=== THE TASK ===
Can you rewrite these rows with every "dropdown" changed to "drop-down list" and nothing else altered?

=== RECORDS TO PROCESS ===
————————

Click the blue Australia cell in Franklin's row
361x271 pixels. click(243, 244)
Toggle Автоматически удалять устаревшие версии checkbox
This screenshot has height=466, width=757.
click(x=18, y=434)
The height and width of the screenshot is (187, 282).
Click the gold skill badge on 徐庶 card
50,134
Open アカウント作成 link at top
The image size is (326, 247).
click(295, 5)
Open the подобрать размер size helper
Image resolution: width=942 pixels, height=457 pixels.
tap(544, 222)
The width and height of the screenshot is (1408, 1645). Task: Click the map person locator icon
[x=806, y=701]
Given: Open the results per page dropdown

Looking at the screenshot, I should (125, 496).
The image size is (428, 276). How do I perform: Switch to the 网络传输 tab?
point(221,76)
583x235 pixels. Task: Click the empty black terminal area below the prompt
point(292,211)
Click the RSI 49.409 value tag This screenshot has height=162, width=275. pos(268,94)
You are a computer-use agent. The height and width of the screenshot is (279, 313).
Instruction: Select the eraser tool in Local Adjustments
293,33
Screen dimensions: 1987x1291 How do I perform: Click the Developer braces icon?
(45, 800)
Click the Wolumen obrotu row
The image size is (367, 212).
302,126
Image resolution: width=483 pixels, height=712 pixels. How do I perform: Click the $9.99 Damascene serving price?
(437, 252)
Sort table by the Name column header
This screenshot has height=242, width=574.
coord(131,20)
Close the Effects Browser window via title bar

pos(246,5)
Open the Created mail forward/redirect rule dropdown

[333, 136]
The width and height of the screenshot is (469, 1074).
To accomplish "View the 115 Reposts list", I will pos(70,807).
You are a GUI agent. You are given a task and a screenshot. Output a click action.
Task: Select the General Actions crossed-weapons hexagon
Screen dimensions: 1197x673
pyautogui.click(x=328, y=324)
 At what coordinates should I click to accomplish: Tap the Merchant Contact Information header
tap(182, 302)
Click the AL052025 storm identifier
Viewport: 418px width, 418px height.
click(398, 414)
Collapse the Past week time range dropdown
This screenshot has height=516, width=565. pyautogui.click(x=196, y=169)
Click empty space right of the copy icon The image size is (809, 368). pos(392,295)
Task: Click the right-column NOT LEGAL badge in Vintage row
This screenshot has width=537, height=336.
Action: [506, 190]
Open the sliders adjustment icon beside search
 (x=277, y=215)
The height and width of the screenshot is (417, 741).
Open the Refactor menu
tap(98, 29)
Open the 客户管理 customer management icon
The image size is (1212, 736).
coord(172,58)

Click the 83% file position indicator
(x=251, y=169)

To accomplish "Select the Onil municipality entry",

————————

=== FULL ANSWER ===
Click the blue Australia cell in Franklin's row
361x271 pixels. click(243, 244)
Toggle Автоматически удалять устаревшие версии checkbox
This screenshot has height=466, width=757.
click(x=18, y=434)
The height and width of the screenshot is (187, 282).
Click the gold skill badge on 徐庶 card
50,134
Open アカウント作成 link at top
The image size is (326, 247).
click(295, 5)
Open the подобрать размер size helper
Image resolution: width=942 pixels, height=457 pixels.
tap(544, 222)
The width and height of the screenshot is (1408, 1645). Task: Click the map person locator icon
[x=806, y=701]
Given: Open the results per page drop-down list

Looking at the screenshot, I should (125, 496).
The image size is (428, 276). How do I perform: Switch to the 网络传输 tab?
point(221,76)
583x235 pixels. Task: Click the empty black terminal area below the prompt
point(292,211)
Click the RSI 49.409 value tag This screenshot has height=162, width=275. pos(268,94)
You are a computer-use agent. The height and width of the screenshot is (279, 313).
Instruction: Select the eraser tool in Local Adjustments
293,33
Screen dimensions: 1987x1291 How do I perform: Click the Developer braces icon?
(45, 800)
Click the Wolumen obrotu row
The image size is (367, 212).
302,126
Image resolution: width=483 pixels, height=712 pixels. How do I perform: Click the $9.99 Damascene serving price?
(437, 252)
Sort table by the Name column header
This screenshot has height=242, width=574.
coord(131,20)
Close the Effects Browser window via title bar

pos(246,5)
Open the Created mail forward/redirect rule drop-down list

[333, 136]
The width and height of the screenshot is (469, 1074).
To accomplish "View the 115 Reposts list", I will pos(70,807).
You are a GUI agent. You are given a task and a screenshot. Output a click action.
Task: Select the General Actions crossed-weapons hexagon
Screen dimensions: 1197x673
pyautogui.click(x=328, y=324)
 At what coordinates should I click to accomplish: Tap the Merchant Contact Information header
tap(182, 302)
Click the AL052025 storm identifier
Viewport: 418px width, 418px height.
click(398, 414)
Collapse the Past week time range drop-down list
This screenshot has height=516, width=565. pyautogui.click(x=196, y=169)
Click empty space right of the copy icon The image size is (809, 368). pos(392,295)
Task: Click the right-column NOT LEGAL badge in Vintage row
This screenshot has width=537, height=336.
Action: [506, 190]
Open the sliders adjustment icon beside search
 (x=277, y=215)
The height and width of the screenshot is (417, 741).
Open the Refactor menu
tap(98, 29)
Open the 客户管理 customer management icon
The image size is (1212, 736).
coord(172,58)

Click the 83% file position indicator
(x=251, y=169)

To accomplish "Select the Onil municipality entry",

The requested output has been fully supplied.